===== Provided records =====

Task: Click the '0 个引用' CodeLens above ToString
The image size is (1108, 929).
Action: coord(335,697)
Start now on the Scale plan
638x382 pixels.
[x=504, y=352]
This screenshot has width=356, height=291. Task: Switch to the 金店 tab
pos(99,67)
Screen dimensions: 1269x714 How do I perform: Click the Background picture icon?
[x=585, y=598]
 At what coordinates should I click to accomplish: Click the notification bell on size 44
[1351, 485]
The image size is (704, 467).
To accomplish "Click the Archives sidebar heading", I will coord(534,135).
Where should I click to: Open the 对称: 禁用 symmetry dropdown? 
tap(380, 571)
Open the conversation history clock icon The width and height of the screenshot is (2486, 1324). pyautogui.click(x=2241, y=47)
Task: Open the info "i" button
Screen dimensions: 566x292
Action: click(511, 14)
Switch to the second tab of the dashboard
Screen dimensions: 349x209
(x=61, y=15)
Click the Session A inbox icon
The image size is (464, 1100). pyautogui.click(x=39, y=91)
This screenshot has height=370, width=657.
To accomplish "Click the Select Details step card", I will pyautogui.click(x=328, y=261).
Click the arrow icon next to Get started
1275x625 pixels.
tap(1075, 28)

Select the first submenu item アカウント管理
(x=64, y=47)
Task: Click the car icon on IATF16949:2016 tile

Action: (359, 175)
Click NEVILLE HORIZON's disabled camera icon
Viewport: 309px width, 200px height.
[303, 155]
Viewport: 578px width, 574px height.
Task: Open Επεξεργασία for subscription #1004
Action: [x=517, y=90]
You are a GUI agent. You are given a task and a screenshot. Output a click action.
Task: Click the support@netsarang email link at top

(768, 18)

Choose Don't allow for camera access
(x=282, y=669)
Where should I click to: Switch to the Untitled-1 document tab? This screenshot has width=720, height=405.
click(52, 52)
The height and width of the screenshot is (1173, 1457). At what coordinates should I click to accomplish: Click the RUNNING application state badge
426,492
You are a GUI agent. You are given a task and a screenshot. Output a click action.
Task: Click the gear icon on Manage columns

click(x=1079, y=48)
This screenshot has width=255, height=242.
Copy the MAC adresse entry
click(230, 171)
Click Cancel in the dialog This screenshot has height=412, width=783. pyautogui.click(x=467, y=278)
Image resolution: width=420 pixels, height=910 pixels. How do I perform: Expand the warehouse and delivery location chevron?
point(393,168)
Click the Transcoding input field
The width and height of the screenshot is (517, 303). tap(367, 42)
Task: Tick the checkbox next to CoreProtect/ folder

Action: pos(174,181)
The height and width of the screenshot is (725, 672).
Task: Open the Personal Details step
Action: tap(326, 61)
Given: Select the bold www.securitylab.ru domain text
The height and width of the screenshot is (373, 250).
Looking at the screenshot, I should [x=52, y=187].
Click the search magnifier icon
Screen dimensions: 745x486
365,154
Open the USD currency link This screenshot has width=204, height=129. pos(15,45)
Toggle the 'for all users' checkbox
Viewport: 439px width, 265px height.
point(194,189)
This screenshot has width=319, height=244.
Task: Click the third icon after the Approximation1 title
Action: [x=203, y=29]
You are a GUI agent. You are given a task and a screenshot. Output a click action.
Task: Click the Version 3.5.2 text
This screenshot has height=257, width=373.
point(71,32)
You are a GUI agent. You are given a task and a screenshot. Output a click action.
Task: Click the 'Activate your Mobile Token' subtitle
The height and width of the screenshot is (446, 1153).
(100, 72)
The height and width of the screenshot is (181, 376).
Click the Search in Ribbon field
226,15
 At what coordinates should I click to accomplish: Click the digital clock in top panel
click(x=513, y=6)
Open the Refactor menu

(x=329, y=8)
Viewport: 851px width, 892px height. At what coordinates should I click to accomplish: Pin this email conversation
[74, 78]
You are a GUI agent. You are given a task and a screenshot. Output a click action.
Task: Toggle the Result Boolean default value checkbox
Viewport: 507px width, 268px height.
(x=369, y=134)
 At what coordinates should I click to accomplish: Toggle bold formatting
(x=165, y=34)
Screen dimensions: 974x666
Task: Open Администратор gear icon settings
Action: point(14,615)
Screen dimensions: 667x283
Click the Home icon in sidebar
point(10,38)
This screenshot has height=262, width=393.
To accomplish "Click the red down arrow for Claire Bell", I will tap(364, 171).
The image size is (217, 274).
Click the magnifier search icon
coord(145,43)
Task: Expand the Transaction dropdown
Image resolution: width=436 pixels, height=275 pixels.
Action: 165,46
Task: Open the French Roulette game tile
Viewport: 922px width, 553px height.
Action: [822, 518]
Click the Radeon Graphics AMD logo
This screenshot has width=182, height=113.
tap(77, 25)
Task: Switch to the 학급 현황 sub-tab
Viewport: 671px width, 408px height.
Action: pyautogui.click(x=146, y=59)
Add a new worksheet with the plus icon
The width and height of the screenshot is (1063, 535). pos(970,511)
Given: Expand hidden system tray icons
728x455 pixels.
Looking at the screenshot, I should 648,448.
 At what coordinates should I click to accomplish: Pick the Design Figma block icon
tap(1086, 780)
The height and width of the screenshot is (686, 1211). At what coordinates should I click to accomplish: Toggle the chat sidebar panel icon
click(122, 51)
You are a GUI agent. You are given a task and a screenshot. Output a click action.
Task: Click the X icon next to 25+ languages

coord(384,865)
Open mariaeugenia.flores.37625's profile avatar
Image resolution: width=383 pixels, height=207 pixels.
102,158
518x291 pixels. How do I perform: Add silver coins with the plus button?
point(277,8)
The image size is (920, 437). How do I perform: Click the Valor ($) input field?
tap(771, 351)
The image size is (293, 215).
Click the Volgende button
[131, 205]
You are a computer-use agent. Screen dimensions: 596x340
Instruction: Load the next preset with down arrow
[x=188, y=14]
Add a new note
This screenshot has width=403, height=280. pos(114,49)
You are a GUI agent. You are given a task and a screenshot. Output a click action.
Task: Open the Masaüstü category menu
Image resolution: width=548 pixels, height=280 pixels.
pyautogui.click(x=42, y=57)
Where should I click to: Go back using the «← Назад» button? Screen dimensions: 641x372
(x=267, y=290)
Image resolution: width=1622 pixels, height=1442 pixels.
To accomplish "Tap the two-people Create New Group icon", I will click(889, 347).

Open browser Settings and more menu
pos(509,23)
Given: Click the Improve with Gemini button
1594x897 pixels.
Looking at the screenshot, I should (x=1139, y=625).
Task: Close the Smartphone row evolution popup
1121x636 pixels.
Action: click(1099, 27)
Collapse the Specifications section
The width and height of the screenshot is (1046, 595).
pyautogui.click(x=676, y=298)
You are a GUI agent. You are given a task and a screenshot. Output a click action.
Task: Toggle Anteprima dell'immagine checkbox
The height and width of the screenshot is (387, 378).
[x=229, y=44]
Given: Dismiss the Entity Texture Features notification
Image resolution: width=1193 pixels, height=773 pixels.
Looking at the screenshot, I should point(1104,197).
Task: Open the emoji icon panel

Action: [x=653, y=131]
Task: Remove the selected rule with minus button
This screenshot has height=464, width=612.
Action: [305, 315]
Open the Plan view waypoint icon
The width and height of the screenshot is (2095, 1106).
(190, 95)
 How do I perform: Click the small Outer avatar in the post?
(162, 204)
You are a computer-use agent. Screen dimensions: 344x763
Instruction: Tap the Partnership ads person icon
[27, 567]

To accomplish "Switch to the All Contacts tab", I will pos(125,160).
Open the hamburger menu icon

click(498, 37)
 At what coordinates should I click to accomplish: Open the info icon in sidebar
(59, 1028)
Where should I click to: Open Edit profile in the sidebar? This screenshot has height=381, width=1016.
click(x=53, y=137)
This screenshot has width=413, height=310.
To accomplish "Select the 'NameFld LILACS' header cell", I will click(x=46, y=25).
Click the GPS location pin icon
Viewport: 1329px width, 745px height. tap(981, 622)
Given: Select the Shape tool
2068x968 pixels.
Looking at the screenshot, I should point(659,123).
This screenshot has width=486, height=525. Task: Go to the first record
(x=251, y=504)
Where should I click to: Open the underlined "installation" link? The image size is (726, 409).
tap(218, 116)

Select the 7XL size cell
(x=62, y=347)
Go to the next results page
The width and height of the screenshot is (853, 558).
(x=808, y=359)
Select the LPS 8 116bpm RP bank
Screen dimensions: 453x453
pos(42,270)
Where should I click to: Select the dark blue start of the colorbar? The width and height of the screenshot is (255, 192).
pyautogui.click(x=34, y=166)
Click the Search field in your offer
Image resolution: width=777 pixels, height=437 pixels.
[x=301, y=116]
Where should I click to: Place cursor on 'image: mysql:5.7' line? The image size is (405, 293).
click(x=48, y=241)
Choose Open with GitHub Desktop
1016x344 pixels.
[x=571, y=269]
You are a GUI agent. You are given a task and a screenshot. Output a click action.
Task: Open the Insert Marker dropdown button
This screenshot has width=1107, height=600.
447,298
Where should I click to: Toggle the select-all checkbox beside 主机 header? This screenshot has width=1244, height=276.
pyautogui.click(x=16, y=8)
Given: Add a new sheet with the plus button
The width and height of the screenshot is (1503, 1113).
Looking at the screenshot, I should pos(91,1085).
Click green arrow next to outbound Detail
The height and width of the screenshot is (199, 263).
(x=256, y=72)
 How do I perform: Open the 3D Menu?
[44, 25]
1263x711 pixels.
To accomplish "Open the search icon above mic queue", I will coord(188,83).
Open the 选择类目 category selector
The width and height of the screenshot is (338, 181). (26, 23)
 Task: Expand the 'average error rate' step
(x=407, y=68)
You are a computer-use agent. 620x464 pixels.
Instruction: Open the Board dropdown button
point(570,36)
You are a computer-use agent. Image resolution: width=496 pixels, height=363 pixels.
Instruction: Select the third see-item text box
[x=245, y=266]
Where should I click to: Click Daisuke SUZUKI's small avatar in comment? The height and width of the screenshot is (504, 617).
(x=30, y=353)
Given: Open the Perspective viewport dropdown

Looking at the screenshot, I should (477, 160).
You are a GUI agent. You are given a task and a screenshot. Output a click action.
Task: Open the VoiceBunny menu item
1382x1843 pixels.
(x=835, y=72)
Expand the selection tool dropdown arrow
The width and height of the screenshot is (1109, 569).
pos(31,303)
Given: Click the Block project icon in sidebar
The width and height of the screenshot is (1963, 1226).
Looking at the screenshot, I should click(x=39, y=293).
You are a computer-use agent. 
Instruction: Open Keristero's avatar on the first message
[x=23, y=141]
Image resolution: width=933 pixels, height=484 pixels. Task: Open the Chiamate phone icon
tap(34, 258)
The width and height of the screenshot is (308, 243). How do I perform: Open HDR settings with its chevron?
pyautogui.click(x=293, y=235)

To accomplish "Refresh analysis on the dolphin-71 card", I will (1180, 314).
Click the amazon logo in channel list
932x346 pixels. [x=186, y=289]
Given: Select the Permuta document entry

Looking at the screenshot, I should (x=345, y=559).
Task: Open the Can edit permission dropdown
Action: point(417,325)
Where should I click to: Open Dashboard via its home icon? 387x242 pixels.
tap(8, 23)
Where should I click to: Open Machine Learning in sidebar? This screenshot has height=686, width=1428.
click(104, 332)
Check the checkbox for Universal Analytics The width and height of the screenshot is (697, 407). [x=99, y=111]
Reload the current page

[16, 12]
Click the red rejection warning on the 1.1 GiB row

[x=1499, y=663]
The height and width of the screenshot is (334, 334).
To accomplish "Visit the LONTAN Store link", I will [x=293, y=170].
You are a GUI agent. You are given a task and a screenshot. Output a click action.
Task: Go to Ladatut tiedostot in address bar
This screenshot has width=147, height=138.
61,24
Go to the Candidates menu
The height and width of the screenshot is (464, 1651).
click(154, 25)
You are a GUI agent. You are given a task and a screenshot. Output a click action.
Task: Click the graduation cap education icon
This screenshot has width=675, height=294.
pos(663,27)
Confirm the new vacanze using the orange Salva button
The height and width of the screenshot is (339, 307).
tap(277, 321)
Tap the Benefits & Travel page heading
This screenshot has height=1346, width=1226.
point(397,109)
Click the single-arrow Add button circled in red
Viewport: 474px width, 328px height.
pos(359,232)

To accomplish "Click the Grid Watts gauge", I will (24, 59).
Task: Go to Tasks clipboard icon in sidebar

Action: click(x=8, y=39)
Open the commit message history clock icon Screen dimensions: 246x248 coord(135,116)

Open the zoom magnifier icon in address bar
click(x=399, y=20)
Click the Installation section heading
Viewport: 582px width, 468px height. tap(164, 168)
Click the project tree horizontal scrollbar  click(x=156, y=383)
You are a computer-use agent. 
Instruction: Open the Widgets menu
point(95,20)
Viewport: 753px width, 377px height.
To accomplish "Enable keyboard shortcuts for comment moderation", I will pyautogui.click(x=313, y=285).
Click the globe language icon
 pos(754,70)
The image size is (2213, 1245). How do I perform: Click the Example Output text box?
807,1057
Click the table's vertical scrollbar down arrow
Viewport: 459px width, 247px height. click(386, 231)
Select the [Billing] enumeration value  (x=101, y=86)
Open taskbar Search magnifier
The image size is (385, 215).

=====

▶ [The problem]: Retype everything from the line containing "1263x711 pixels." down to the line containing "[x=245, y=266]", keeping every character as it appears in the entries.

▶ [Output]:
1263x711 pixels.
To accomplish "Open the search icon above mic queue", I will coord(188,83).
Open the 选择类目 category selector
The width and height of the screenshot is (338, 181). (26, 23)
 Task: Expand the 'average error rate' step
(x=407, y=68)
You are a computer-use agent. 620x464 pixels.
Instruction: Open the Board dropdown button
point(570,36)
You are a computer-use agent. Image resolution: width=496 pixels, height=363 pixels.
Instruction: Select the third see-item text box
[x=245, y=266]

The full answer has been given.